Source data:
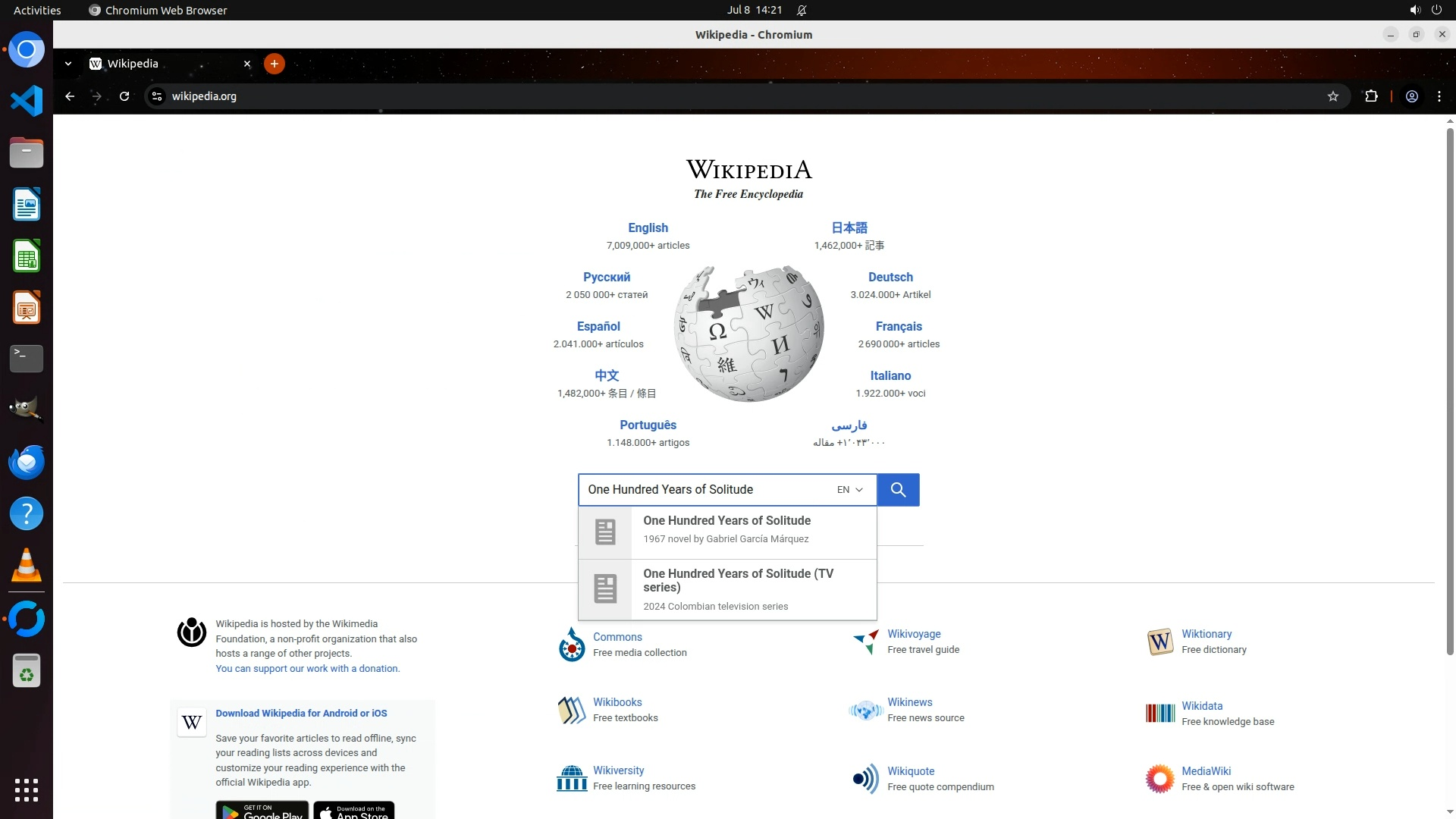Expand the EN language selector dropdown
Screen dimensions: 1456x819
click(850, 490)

...

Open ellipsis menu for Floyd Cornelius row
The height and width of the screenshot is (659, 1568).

Instructions to follow:
From the records above, give again exactly the lines running from the line with "Open ellipsis menu for Floyd Cornelius row" to the line with "The height and", inclusive.

Response below:
Open ellipsis menu for Floyd Cornelius row
The height and width of the screenshot is (659, 1568).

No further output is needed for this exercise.